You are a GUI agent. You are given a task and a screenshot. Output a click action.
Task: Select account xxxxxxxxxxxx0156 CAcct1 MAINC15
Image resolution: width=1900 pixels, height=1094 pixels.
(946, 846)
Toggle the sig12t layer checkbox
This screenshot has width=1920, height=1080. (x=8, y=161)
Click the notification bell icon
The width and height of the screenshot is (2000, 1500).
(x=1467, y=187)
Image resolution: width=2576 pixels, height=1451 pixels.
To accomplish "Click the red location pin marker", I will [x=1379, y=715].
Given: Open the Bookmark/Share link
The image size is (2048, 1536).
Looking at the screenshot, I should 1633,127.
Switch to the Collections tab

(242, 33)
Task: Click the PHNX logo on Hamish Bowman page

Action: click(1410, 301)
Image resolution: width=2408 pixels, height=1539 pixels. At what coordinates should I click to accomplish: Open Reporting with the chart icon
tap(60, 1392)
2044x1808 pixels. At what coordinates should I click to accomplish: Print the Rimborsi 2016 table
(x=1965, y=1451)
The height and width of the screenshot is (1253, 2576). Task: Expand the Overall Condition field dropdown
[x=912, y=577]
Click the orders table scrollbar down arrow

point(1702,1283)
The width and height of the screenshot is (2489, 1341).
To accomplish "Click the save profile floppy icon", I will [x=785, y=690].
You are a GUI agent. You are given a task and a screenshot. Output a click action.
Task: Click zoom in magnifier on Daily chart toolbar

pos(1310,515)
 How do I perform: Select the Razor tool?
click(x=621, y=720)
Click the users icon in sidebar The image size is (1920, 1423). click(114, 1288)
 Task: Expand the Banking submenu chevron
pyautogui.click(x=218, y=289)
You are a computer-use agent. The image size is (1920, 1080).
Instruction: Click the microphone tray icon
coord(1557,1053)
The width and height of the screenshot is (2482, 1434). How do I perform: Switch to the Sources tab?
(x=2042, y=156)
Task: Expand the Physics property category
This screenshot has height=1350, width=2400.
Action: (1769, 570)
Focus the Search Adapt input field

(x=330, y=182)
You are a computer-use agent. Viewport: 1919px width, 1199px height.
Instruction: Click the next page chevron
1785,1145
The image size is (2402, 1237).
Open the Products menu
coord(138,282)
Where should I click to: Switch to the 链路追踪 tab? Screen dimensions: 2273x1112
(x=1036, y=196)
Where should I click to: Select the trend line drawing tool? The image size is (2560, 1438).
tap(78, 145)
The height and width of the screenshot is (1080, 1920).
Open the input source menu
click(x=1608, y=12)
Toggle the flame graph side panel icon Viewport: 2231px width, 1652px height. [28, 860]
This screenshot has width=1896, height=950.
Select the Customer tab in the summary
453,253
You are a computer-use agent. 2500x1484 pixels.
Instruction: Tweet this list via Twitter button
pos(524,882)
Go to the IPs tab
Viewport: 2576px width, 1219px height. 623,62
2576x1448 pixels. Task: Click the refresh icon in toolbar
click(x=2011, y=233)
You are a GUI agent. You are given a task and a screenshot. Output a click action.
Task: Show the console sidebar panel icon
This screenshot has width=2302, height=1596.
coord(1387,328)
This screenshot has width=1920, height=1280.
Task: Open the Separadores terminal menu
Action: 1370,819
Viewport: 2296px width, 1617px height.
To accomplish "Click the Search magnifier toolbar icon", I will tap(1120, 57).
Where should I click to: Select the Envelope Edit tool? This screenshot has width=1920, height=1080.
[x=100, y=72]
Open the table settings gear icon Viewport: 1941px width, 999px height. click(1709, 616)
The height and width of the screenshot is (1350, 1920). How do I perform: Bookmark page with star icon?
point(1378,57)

_ _ _ _ _ _ _

**GOAL OF THE EXERCISE**
Among the records above, find each line holding the string "panel" and pull it out.

**ANSWER TO THE EXERCISE**
Toggle the flame graph side panel icon Viewport: 2231px width, 1652px height. [28, 860]
Task: Show the console sidebar panel icon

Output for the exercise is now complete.